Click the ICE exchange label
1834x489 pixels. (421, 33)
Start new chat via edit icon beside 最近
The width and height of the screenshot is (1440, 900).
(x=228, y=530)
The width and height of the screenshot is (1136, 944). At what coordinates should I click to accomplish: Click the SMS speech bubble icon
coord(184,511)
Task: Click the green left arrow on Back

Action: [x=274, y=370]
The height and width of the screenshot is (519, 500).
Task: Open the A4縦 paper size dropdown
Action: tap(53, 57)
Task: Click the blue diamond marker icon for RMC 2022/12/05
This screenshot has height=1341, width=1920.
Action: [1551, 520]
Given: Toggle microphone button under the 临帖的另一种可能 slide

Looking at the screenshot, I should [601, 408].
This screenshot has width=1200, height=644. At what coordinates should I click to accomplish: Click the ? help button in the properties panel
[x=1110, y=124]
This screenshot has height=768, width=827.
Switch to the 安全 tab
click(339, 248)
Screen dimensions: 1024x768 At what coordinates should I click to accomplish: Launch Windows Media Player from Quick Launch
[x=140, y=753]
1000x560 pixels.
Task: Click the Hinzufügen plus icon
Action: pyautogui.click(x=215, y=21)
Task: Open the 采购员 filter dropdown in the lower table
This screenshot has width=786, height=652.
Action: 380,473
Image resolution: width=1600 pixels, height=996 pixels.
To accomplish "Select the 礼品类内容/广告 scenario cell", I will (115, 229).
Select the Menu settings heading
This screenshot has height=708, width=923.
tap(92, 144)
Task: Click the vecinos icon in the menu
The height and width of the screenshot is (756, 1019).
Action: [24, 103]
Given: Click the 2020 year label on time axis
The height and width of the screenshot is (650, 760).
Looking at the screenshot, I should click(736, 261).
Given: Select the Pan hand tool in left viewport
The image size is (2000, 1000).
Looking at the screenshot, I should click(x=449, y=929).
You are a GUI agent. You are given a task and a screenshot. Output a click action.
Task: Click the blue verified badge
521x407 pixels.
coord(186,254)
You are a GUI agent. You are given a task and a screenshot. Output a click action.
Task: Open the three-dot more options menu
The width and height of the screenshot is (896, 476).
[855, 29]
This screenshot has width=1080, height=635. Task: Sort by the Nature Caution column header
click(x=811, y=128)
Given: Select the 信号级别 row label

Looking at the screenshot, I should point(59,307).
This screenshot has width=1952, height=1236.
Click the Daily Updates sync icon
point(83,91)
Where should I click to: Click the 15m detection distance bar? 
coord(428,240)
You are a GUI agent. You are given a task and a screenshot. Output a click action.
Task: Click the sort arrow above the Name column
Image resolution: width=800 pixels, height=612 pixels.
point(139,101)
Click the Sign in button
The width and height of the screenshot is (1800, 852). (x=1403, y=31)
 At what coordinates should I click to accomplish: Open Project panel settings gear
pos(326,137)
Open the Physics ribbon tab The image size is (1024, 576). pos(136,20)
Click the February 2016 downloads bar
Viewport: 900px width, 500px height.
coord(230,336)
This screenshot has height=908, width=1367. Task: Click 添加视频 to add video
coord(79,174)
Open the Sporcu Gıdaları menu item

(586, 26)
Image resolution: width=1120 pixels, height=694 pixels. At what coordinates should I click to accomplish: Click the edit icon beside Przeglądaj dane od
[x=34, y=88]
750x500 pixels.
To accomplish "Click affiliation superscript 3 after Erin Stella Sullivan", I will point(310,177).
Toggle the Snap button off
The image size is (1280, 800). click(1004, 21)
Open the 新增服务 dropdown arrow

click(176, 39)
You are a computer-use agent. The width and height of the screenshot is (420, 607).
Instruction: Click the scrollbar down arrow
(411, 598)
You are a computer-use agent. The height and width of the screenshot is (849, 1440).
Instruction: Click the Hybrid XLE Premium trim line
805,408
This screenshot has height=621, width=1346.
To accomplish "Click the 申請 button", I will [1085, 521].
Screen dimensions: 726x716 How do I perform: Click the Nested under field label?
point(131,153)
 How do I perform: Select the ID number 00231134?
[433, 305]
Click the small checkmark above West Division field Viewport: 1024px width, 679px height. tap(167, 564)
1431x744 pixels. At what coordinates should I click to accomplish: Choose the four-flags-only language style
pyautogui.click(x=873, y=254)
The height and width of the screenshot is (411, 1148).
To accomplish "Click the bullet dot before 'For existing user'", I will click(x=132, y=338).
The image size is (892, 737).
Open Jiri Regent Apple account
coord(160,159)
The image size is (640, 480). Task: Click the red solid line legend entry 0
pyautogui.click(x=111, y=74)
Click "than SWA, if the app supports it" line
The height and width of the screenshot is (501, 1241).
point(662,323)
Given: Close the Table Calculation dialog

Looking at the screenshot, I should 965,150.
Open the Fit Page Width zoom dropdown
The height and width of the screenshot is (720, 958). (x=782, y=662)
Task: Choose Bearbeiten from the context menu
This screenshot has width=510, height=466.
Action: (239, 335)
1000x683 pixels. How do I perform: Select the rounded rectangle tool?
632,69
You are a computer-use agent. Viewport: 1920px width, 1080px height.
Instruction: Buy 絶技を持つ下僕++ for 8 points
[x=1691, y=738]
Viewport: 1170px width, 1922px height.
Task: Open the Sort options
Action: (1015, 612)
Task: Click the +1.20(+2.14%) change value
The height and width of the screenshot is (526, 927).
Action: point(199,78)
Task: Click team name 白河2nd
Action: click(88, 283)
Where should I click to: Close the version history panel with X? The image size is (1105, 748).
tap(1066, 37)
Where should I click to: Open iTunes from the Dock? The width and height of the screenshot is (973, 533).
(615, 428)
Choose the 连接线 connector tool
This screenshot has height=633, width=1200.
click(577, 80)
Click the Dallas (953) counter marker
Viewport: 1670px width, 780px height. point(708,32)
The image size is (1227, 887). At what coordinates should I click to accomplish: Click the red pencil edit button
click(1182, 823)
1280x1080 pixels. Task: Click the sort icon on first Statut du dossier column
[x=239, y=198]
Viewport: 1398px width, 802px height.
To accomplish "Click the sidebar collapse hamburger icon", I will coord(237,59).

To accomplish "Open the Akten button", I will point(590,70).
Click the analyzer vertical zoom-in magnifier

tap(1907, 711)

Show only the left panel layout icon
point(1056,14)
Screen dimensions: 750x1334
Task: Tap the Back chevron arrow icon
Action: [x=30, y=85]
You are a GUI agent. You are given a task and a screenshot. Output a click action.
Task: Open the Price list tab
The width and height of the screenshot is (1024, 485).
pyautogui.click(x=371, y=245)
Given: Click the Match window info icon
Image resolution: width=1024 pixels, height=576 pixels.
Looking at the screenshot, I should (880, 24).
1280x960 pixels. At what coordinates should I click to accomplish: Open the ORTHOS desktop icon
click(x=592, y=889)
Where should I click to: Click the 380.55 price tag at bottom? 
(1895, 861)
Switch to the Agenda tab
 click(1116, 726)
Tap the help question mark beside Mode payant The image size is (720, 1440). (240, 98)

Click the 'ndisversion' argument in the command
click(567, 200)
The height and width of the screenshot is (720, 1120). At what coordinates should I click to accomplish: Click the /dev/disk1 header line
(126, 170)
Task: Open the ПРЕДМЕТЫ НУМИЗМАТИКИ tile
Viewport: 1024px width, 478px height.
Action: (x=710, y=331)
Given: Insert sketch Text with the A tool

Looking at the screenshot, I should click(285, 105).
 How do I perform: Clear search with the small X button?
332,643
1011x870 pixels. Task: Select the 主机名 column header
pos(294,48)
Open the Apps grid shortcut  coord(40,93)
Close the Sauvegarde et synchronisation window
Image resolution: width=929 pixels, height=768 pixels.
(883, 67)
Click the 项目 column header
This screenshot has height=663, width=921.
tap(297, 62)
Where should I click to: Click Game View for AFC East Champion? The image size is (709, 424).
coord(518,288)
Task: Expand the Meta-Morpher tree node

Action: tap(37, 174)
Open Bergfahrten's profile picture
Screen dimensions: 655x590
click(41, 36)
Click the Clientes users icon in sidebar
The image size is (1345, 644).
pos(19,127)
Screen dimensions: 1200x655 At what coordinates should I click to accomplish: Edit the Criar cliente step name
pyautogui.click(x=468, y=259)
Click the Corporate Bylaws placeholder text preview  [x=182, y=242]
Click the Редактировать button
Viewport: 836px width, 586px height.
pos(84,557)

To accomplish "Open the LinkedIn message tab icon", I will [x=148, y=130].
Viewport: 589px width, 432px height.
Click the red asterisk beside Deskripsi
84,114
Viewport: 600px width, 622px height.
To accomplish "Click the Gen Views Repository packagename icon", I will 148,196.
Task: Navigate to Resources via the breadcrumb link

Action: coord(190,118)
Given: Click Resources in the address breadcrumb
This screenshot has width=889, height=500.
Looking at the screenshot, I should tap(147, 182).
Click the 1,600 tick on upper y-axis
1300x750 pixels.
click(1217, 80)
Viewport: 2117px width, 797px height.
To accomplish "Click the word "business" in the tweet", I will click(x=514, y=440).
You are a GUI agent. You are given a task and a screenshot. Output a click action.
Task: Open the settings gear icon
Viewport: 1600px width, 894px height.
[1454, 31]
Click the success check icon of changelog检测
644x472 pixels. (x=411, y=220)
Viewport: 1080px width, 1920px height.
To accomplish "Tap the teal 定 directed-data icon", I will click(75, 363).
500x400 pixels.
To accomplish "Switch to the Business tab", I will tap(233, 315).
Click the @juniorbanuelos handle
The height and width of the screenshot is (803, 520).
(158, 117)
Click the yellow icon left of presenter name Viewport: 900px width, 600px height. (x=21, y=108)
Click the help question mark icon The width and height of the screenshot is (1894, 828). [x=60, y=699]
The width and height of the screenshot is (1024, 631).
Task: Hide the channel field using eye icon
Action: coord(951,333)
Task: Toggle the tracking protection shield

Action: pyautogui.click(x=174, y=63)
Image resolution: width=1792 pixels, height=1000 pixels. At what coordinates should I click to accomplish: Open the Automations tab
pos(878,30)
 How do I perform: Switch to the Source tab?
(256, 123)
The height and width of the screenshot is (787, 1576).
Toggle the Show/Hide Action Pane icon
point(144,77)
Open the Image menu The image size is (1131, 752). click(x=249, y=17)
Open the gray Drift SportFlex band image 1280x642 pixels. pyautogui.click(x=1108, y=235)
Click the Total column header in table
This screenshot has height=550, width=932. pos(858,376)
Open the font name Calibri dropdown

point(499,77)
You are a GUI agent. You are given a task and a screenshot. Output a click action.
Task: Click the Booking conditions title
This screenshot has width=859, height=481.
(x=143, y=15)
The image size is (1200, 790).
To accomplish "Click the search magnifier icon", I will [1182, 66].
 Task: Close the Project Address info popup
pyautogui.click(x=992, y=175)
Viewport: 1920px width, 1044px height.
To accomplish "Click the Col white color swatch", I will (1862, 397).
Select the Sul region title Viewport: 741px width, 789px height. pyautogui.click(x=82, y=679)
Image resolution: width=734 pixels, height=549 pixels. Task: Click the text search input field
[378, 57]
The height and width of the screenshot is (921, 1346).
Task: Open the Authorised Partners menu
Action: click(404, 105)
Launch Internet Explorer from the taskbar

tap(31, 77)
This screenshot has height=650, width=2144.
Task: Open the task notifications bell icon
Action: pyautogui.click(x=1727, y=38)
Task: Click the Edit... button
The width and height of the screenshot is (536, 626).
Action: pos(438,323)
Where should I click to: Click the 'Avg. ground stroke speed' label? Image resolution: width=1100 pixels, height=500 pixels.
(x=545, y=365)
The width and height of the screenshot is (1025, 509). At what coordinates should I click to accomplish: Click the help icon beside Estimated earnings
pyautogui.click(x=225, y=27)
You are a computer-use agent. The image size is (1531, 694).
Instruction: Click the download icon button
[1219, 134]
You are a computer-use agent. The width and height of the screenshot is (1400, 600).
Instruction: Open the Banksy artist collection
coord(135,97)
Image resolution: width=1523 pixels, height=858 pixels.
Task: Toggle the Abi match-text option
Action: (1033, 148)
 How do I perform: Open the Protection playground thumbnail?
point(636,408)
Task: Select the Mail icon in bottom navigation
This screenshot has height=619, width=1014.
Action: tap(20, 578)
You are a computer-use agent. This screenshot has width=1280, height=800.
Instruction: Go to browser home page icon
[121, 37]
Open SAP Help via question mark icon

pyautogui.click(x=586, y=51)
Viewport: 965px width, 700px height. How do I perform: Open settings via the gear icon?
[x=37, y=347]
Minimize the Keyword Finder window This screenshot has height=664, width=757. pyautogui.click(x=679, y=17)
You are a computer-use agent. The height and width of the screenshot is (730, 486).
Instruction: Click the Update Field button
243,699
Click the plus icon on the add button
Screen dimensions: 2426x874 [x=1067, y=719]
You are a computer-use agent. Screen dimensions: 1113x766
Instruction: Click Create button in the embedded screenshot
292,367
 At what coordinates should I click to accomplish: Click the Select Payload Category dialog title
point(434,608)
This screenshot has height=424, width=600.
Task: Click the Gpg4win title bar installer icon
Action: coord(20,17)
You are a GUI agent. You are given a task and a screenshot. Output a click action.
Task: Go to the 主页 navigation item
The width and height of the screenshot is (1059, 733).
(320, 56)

.....

REQUIRED ACTION: Once the line with "Open the gray" is found in the records above, print exactly that line and every line after it through the line with "Select the Sul".

EXERCISE SOLUTION:
Open the gray Drift SportFlex band image 1280x642 pixels. pyautogui.click(x=1108, y=235)
Click the Total column header in table
This screenshot has height=550, width=932. pos(858,376)
Open the font name Calibri dropdown

point(499,77)
You are a GUI agent. You are given a task and a screenshot. Output a click action.
Task: Click the Booking conditions title
This screenshot has width=859, height=481.
(x=143, y=15)
The image size is (1200, 790).
To accomplish "Click the search magnifier icon", I will [1182, 66].
 Task: Close the Project Address info popup
pyautogui.click(x=992, y=175)
Viewport: 1920px width, 1044px height.
To accomplish "Click the Col white color swatch", I will (1862, 397).
Select the Sul region title Viewport: 741px width, 789px height. pyautogui.click(x=82, y=679)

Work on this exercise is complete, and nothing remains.